Considerations for Purchasing Technology
To help with the process and to highlight these themes, I recently wrote an article for the Adams12 Learning Services Newsletter, which you can read below:
If you are considering purchasing new technology for a classroom or your school, many factors must be considered to ensure that the devices you select will best meet your needs. Although price is an obvious factor, purpose, device type, “hidden expenses”, existing software/resources, and management should all be investigated.
Above all, how teachers and students will use the devices is key. With blended learning and online resources such as databases, Web 2.0 tools, and eBooks, technology can be used to enhance instruction and allow for differentiation, collaboration and creativity now more than ever. Gone are the days of simply taking students to a computer lab to word process or practice multiplication facts. Research now clearly indicates that in order to maximize learning, devices should be available in classrooms for students to use at any time as needed (i.e. just-in-time learning). Even a handful of devices in each classroom is preferable to the computer lab setup, as it has been proven time and again that scheduling conflicts, testing windows, and lack of regular practice with technology are insurmountable obstacles to effective tech integration.
The device you select will dictate what additional expenses may be necessary. If purpose does dictate that devices be deployed in classrooms rather than in a lab setting, then mobile devices will be preferable to desktop computers. Mobile devices not only take less space in the classroom and eliminate the need for dedicated furniture, but also allow for flexible grouping as mobile devices can be interspersed throughout the classroom.
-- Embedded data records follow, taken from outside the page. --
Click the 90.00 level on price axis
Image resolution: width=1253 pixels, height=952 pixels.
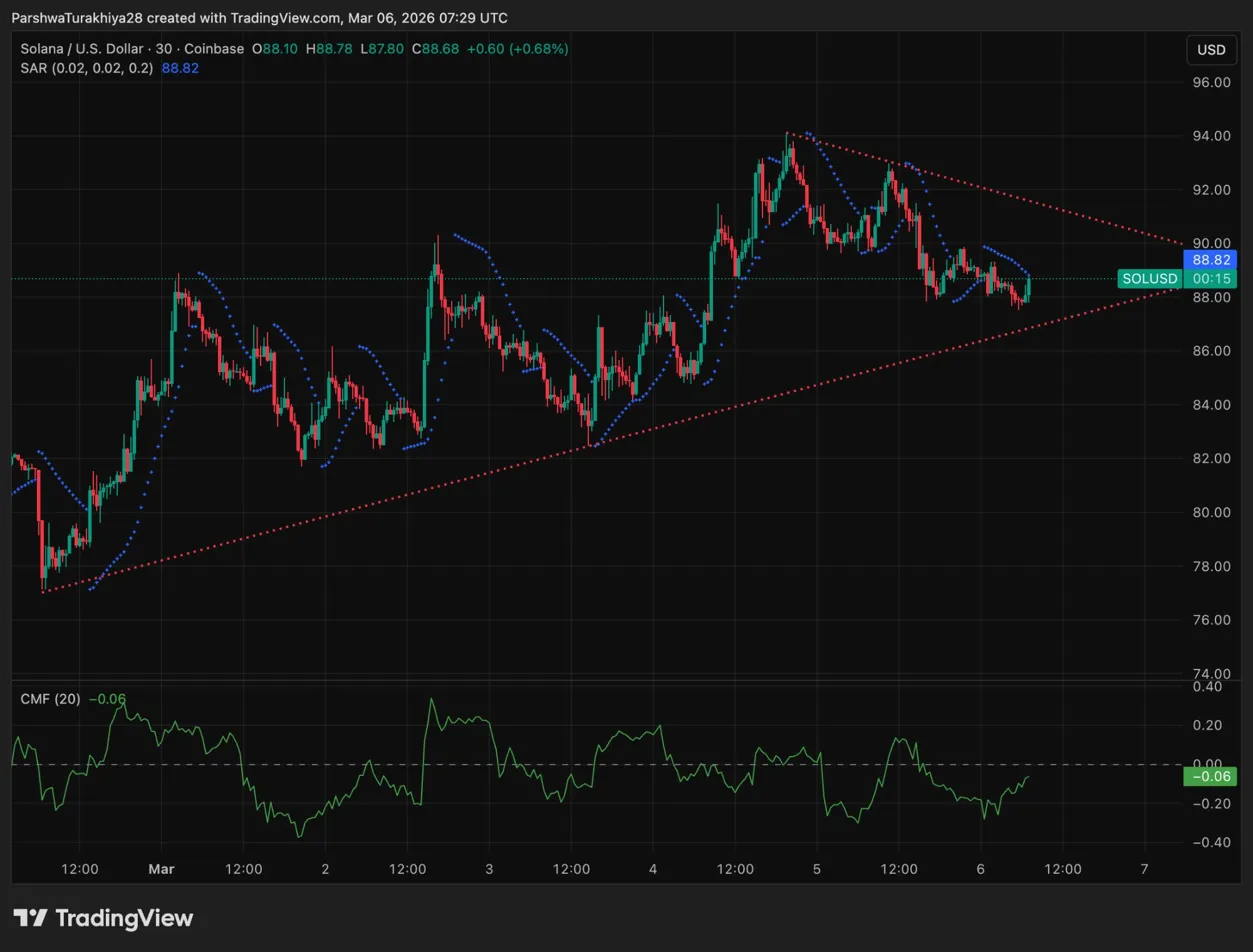(x=1210, y=243)

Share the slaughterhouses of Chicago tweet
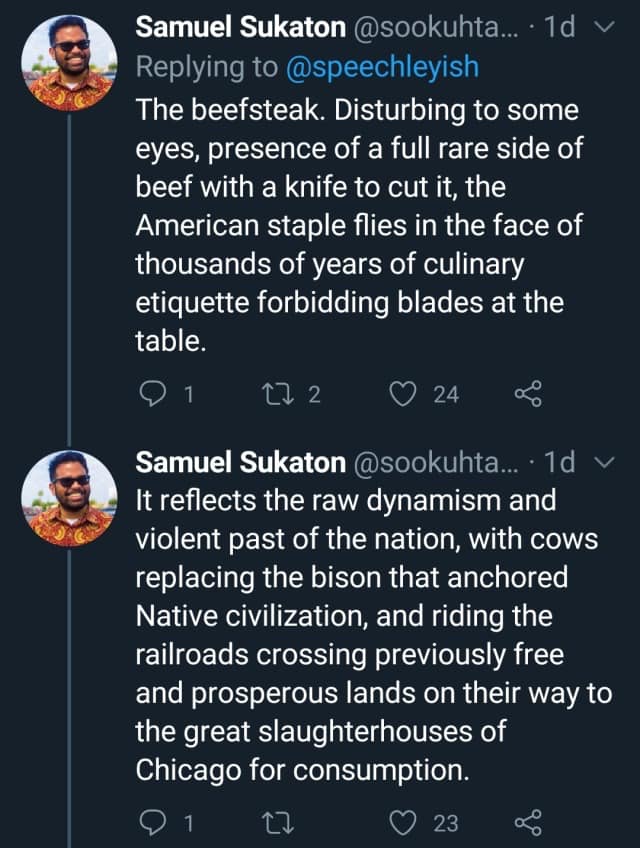[x=526, y=823]
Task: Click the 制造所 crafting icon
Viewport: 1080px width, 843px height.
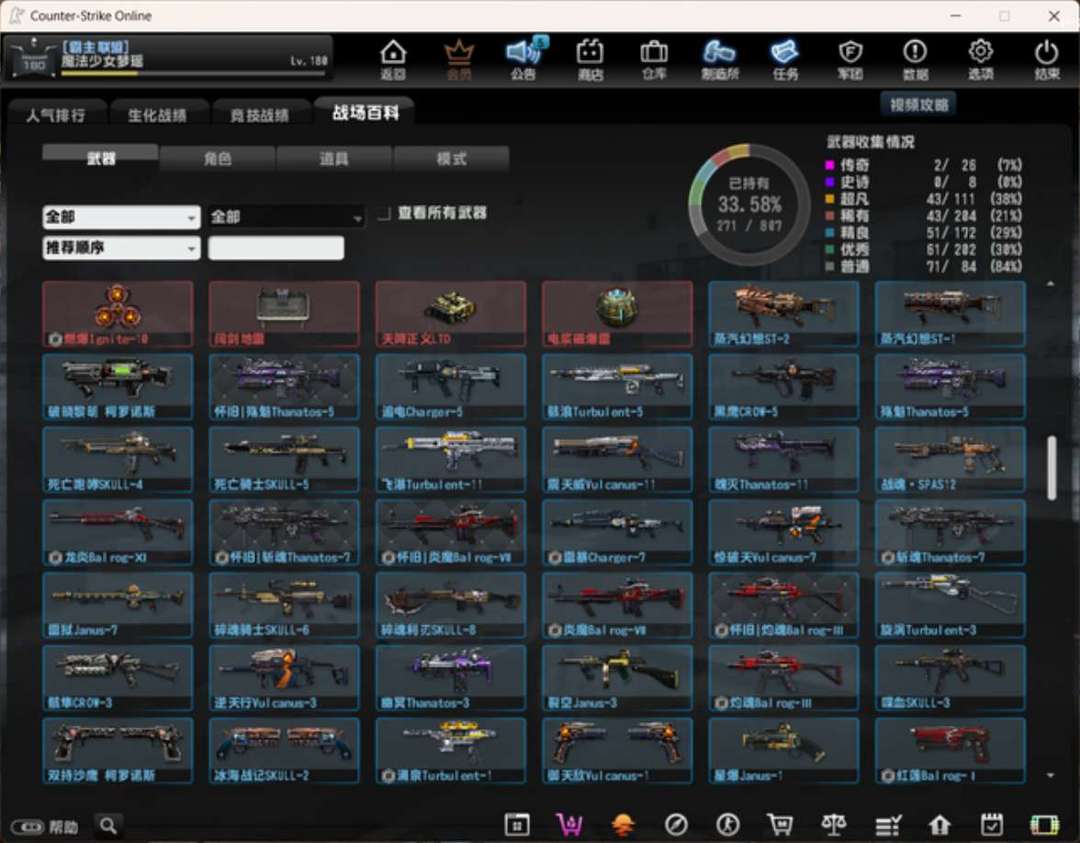Action: [x=719, y=58]
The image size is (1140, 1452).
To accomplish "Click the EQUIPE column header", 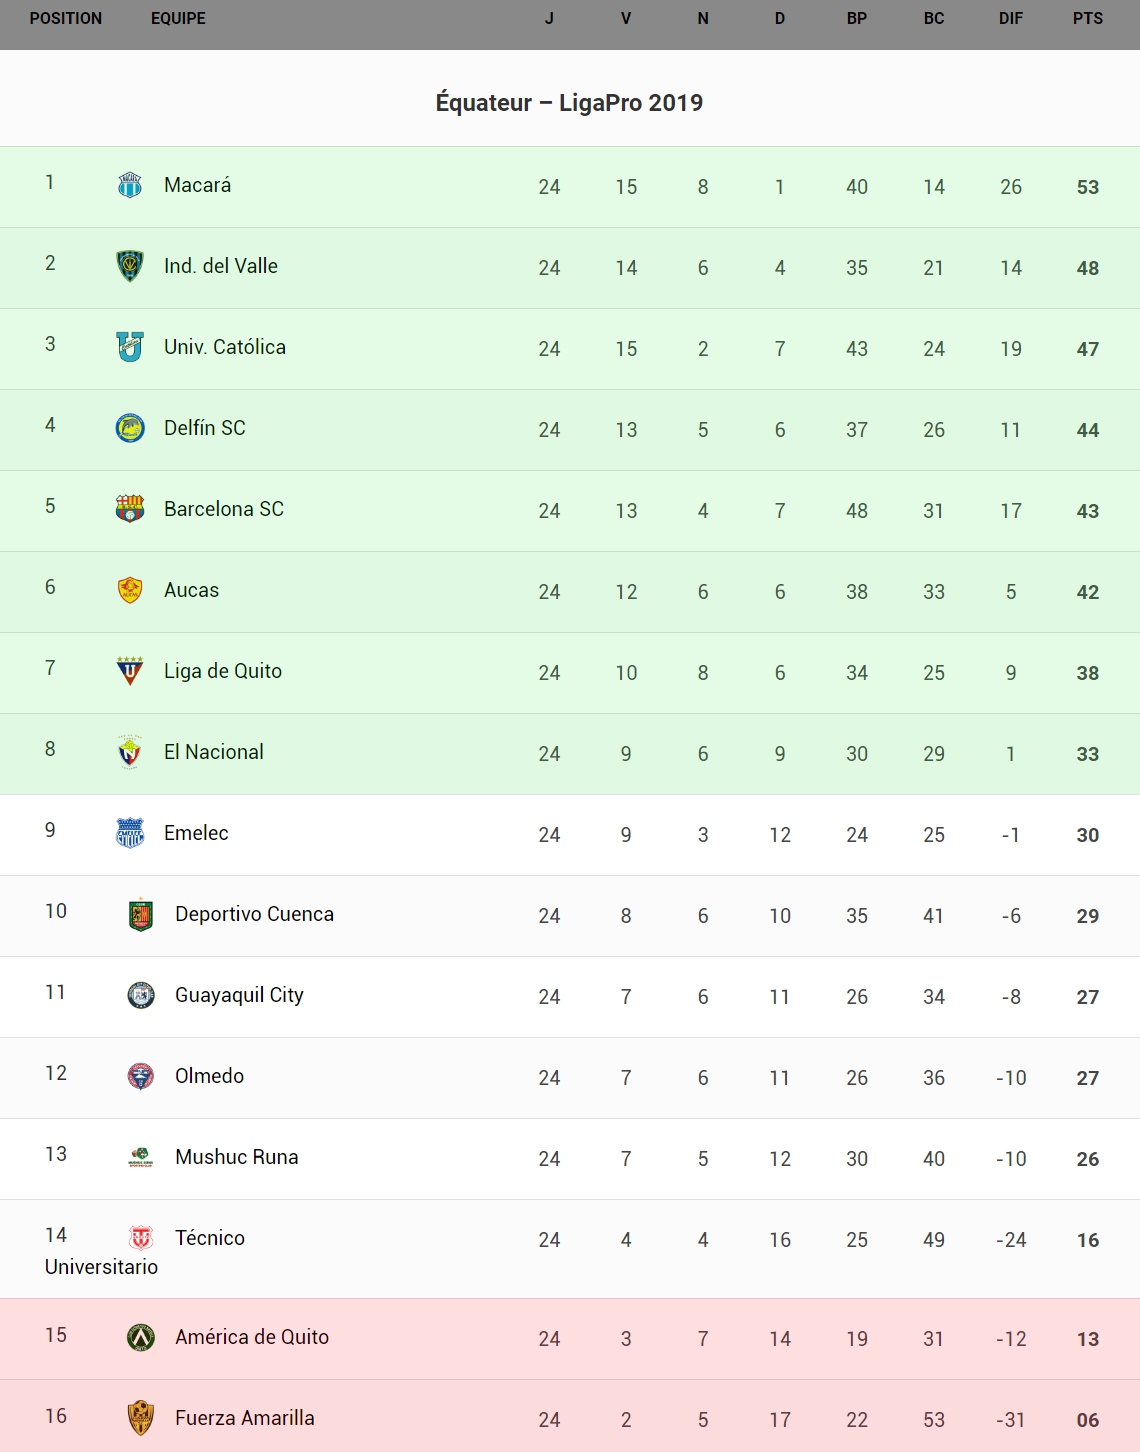I will 178,18.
Teachers can also easily borrow devices from one another to improve the student per device ratio if necessary.
However, mobile devices require their own unique set of expenses. Although you won’t need to purchase furniture and install additional Internet drops and/or power outlets in each classroom, you will need to have your IT System Administrator survey your building to determine if there is adequate wireless coverage to support additional devices. You may also want to consider purchasing a charging cart or tray to streamline charging and updates for your chosen devices, though this may or may not be necessary depending on which devices you choose and how many.
Additionally, you need to ensure that all instructional tools will run on the devices you choose, therefore it is important to consider any previous investments in software, online databases, and curriculum subscriptions. Although many software programs now have comparable or even superior free app or Web 2.0 tool counterparts, some database may not run on certain devices due to Flash or Java limitations. Additionally, many schools are considering investing in Apple or Android tablets, which allow you to run apps. Be sure to investigate which apps are available in the respective marketplaces, their cost, and whether they will address your standards and be age appropriate. When exploring devices, it is critical to determine whether the tools you need will run or be available on the device you purchase.
Finally, it is critical to consider how the new devices will be managed. For example, if you choose to purchase tablets, how will app installation be managed? It can take hours upon hours to manually configure each tablet with the proper settings and apps. Even after the initial setup, simply adding or removing a few apps from each device can take hours. Therefore, you will want to ensure that you choose a device that will be easy to manage or invest in the management tools that will take the hassle out of these procedures. Like wireless infrastructure and charging carts, manpower is a “hidden expense” that is often overlooked. If teachers/staff are spending hours managing mobile devices, this is time not spent on planning, grading, instruction, etc.
Choosing the right device for your school or building can be a daunting task! The perfect device for one teacher or school may not be right for you. Be sure to involve building technology coordinators, system administrators and others in your district involved with instructional technology before finalizing purchasing decisions. Including these key players can help streamline the process and help you avoid investing in devices that may not meet your needs.